The laboratory is directed by Professor Wang Kai and co-directed by Professor Song Hai. Over the past three years, the laboratory has published 171 SCI papers as first/corresponding authors in internationally renowned journals in the field, including Nature Cell Biology, Nature Cancer, Molecular Cell, Cell Reports, Cancer Cell, Journal of Clinical Investigation, and Advanced Materials. It has hosted 39 national projects, including National Science and Technology Major Projects, National Key R&D Programs, Key and General Programs of the National Natural Science Foundation of China, as well as several provincial and ministerial projects such as the Zhejiang Provincial Key R&D Program, with total funding of approximately 80 million RMB. The laboratory has been granted over 20 international and national invention patents and has received awards including the National Science and Technology Progress Award (Second Class), the First Prize of the Ministry of Education's Outstanding Scientific Research Achievements, the Zhejiang Provincial Science and Technology Progress Award (First Class), and the Zhejiang Provincial Youth Science and Technology Award.

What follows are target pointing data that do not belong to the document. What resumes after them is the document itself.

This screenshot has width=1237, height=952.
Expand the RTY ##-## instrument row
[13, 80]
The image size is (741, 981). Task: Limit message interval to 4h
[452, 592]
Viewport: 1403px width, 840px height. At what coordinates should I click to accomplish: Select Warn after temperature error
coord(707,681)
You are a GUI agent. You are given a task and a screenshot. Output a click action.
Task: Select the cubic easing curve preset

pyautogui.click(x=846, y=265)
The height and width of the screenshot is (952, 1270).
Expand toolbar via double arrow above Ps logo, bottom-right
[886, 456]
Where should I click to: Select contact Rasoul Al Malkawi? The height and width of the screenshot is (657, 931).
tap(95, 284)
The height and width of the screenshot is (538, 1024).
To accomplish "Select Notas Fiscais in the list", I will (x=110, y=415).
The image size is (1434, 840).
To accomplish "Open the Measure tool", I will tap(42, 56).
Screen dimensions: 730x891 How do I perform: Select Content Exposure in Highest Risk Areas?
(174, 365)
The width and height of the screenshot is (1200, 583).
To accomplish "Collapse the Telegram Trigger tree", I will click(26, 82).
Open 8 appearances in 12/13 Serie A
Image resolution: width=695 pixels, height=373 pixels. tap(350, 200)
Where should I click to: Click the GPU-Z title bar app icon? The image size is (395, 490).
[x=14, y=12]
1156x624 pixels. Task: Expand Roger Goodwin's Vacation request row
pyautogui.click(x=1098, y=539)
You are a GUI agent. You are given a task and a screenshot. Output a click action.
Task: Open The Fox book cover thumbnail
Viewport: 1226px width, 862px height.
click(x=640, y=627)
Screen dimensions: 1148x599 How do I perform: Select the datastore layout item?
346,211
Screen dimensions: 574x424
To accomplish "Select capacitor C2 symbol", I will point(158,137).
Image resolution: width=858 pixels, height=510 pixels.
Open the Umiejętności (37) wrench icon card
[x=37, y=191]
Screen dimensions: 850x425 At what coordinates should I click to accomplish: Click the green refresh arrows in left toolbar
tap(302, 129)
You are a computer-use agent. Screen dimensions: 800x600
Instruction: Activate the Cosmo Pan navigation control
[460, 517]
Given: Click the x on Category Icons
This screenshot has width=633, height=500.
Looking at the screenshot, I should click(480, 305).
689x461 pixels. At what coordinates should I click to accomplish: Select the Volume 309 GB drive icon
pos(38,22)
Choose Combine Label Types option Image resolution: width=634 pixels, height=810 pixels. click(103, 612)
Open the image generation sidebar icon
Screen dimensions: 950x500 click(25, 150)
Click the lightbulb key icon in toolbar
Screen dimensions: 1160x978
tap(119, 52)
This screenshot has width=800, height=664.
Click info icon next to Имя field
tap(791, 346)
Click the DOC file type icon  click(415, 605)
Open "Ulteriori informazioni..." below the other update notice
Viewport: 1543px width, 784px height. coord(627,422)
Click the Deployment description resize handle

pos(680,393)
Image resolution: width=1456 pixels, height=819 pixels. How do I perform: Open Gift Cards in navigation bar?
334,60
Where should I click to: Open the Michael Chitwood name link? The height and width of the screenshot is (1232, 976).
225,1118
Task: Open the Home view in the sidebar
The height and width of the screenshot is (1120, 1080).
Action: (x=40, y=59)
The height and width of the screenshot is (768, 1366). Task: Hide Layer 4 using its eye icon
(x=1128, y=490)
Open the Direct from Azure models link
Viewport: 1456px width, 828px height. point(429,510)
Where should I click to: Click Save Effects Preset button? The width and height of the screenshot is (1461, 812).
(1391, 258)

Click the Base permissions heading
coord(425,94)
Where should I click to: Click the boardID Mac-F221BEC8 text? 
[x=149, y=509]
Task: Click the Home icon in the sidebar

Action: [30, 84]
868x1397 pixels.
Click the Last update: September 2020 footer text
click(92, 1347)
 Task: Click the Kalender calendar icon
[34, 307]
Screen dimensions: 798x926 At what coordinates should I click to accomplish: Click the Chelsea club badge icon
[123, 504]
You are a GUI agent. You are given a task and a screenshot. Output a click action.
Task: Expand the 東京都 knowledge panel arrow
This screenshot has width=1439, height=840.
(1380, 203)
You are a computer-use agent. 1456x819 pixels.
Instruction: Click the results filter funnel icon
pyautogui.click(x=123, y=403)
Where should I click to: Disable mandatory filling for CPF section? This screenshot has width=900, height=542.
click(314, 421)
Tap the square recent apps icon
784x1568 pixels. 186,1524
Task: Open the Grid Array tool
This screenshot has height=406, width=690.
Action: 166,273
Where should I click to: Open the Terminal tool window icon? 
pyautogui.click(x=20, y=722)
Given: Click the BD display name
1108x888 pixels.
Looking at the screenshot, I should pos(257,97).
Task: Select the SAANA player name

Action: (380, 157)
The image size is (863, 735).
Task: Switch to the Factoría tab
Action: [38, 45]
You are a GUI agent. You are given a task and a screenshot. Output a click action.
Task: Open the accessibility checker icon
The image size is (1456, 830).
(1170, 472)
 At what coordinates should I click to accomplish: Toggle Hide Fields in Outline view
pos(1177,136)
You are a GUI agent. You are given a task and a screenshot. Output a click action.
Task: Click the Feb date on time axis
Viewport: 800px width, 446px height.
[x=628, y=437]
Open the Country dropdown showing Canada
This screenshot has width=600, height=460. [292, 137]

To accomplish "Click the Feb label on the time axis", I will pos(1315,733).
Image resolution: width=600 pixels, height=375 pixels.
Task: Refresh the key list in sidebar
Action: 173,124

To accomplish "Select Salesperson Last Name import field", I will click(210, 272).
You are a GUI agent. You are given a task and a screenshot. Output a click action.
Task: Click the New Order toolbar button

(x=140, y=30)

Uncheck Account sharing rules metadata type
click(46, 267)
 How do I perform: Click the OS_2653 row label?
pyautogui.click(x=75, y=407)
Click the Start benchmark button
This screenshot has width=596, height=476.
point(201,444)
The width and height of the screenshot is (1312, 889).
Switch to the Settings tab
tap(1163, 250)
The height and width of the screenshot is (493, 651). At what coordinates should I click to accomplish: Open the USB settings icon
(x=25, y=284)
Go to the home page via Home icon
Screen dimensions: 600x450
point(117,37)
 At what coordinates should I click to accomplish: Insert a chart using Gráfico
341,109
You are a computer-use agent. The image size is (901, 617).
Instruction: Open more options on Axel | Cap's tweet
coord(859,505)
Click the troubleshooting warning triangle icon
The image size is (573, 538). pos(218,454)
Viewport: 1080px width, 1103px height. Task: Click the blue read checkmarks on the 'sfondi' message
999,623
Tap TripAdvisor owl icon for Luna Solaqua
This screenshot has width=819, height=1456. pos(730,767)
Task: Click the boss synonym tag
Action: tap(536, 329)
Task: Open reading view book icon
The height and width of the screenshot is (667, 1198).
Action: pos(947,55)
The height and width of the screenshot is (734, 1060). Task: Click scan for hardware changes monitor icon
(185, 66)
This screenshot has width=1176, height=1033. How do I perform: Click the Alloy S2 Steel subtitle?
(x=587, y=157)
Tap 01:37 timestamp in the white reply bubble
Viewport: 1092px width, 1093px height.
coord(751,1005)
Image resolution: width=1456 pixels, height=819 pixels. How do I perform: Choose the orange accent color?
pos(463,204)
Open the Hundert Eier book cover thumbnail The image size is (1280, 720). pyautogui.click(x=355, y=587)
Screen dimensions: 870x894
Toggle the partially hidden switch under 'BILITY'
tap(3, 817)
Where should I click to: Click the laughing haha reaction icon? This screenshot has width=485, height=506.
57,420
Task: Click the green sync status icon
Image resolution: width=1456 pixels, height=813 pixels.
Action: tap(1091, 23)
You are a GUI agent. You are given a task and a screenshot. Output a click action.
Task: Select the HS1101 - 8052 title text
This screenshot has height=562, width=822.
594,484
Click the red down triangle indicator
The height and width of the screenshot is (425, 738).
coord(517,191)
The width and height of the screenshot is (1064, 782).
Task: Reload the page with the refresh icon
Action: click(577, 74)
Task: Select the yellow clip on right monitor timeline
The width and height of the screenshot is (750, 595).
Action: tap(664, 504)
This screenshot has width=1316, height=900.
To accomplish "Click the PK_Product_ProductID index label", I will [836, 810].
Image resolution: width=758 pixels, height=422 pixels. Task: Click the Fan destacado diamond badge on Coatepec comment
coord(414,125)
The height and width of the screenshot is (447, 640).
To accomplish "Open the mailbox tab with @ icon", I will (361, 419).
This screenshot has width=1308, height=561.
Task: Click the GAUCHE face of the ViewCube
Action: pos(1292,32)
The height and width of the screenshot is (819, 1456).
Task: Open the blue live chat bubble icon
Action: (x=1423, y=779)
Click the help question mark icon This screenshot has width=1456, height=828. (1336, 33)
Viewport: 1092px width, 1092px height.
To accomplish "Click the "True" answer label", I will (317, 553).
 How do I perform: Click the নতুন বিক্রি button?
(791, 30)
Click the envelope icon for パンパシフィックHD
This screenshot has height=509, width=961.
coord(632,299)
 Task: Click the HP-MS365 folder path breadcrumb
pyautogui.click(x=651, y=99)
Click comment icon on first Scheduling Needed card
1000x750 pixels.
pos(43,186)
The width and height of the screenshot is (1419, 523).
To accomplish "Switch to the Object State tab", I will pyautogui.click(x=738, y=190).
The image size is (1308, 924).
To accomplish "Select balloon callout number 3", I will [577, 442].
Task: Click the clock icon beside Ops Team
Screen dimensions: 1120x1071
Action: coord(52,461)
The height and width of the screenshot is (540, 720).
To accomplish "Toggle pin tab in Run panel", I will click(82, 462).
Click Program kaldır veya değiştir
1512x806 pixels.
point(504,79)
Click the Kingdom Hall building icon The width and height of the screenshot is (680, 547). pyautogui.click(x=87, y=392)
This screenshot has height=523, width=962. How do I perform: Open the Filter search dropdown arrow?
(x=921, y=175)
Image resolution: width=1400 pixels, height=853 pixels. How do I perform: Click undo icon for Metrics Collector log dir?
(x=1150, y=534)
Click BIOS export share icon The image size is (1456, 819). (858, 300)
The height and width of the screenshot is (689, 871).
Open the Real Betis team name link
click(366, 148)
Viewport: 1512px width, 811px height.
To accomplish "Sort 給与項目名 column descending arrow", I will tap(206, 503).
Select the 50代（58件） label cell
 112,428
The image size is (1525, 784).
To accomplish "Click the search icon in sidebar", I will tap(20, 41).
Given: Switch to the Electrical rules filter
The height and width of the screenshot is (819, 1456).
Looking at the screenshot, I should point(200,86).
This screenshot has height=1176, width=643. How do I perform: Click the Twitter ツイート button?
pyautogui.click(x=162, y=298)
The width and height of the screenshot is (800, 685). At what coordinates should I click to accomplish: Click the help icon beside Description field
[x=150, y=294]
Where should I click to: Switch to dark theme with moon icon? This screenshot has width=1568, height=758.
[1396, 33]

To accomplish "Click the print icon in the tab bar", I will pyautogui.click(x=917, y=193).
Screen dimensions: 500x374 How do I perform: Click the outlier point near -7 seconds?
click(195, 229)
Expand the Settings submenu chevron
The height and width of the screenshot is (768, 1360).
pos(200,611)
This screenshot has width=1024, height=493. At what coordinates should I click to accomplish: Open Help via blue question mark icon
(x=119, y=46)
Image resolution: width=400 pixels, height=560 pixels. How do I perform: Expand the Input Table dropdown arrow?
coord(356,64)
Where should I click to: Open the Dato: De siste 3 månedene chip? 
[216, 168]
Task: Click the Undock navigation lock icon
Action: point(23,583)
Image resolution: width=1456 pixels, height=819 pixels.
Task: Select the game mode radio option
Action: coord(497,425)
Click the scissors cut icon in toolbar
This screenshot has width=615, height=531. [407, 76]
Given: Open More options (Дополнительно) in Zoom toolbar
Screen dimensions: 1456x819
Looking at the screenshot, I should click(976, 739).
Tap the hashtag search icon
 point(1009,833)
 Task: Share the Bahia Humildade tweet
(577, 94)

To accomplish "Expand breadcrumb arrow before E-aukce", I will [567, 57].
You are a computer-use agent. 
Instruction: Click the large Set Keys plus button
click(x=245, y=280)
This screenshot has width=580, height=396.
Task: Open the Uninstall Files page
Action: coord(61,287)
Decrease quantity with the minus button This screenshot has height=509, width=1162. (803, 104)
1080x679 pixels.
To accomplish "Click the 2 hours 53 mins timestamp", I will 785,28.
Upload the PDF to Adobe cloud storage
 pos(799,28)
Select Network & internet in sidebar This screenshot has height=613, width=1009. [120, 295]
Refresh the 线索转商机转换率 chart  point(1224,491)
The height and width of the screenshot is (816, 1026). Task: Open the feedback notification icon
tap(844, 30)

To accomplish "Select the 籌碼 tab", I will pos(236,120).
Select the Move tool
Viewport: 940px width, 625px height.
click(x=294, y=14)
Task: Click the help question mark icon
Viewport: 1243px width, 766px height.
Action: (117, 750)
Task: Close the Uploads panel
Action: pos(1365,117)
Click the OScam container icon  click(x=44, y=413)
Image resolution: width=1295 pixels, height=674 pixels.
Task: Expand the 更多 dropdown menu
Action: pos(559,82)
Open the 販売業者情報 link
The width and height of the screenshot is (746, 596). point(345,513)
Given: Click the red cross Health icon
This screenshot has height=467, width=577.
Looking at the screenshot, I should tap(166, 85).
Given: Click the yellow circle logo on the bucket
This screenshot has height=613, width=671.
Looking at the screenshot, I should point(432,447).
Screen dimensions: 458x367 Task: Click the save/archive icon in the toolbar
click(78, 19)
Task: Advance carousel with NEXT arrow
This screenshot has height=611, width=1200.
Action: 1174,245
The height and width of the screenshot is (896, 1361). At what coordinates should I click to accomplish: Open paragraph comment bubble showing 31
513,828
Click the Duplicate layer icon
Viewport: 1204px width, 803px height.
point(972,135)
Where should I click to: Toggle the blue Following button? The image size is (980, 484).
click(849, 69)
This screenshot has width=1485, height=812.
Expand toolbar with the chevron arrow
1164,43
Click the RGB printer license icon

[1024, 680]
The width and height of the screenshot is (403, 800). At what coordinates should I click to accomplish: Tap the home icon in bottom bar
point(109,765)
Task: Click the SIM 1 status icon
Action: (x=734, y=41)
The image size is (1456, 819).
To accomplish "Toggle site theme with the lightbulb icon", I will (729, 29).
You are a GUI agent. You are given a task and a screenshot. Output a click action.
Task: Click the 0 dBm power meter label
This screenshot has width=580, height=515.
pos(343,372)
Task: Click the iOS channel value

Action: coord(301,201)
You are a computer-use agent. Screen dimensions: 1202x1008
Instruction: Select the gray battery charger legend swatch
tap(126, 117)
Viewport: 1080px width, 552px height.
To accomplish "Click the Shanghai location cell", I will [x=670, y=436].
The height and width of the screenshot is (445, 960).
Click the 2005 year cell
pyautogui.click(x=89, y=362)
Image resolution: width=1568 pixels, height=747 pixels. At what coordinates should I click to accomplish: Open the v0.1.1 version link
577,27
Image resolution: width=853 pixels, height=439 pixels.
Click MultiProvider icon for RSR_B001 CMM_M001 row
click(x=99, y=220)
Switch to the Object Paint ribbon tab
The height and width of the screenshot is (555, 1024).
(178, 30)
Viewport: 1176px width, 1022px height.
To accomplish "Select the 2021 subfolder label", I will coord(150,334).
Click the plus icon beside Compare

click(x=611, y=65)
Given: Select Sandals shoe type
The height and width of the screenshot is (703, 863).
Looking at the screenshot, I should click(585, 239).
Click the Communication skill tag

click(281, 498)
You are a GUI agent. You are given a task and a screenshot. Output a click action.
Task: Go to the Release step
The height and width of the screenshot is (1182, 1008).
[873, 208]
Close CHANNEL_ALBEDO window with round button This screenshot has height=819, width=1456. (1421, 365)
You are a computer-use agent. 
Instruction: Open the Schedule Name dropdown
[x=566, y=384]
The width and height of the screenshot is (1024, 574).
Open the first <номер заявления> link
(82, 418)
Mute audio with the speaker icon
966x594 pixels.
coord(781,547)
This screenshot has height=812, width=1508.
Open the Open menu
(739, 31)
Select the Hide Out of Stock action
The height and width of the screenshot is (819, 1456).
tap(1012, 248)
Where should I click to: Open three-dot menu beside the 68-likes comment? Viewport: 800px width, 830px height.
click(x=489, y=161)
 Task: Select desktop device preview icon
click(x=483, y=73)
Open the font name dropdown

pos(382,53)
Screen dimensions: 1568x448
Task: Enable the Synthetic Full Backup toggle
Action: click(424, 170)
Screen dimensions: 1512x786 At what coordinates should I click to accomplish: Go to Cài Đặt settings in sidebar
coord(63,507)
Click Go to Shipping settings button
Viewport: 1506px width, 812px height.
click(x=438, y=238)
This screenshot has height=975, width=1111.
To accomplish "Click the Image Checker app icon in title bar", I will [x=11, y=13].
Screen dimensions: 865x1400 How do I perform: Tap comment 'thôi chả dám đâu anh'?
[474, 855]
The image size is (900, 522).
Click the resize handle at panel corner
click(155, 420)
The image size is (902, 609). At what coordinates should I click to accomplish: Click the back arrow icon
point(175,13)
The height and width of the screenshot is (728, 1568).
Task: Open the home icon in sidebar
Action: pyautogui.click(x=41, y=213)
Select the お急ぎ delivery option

Corresponding Author: Wang Kai

Wang Kai, Professor, Chief Physician, Doctoral Supervisor, Qiushi Distinguished Professor of Zhejiang University, Chief Scientist of the National Key R&D Program, Leading Health Talent of Zhejiang Province, and recipient of the State Council Special Allowance. He currently serves as Secretary of the Party Committee of the Fourth Affiliated Hospital of Zhejiang University School of Medicine and the "Belt and Road" International Medical School, and concurrently serves as Director of the Zhejiang Provincial Key Laboratory of Precision Diagnosis and Treatment for Lung Cancer. His academic appointments include Vice Chair-Elect of the Respiratory Disease Branch of the Zhejiang Medical Association, Vice Chair-Elect of the Lung Cancer Professional Committee of the Zhejiang Anti-Cancer Association, and Vice Chair of the Hypoxic Tumorology Professional Committee of the Chinese Anti-Cancer Association. He also serves as an editorial board member for international journals such as Cancer Letters. His research focuses on the mechanisms of lung stem cell regulation in chronic lung diseases and the development of novel intervention technologies, mechanisms of efficacy in targeted and immunotherapy for lung cancer, and the regulation of the lung cancer microenvironment and development of new anti-cancer drugs.

First Author: Chen Weiyu

Chen Weiyu, Ph.D., Researcher at the "Belt and Road" International Medical School of Zhejiang University and the Fourth Affiliated Hospital of Zhejiang University School of Medicine, Provincial-Level Talent of Zhejiang Province, Leading Talent of Jinhua's "Shuanglong Plan," and Deputy Director (Head) of the Scientific Research Department. She specializes in precision diagnosis and efficient treatment strategies for lung cancer and other tumors. Over the past five years, she has published 25 papers as first/corresponding author (including co-author) in internationally renowned journals, including Nature Communications, Advanced Materials, ACS Nano, Advanced Science, and European Journal of Nuclear Medicine and Molecular Imaging. She has presided over four national and provincial-level projects, including the National Natural Science Foundation of China, the Zhejiang Provincial Natural Science Foundation Key Program, and a sub-project of Zhejiang's "Vanguard" Program. Her research results have led to three national invention patent applications, and she has received the Zhejiang Provincial Science and Technology Progress Award (First Class) and the Jinhua City Youth Science and Technology Award.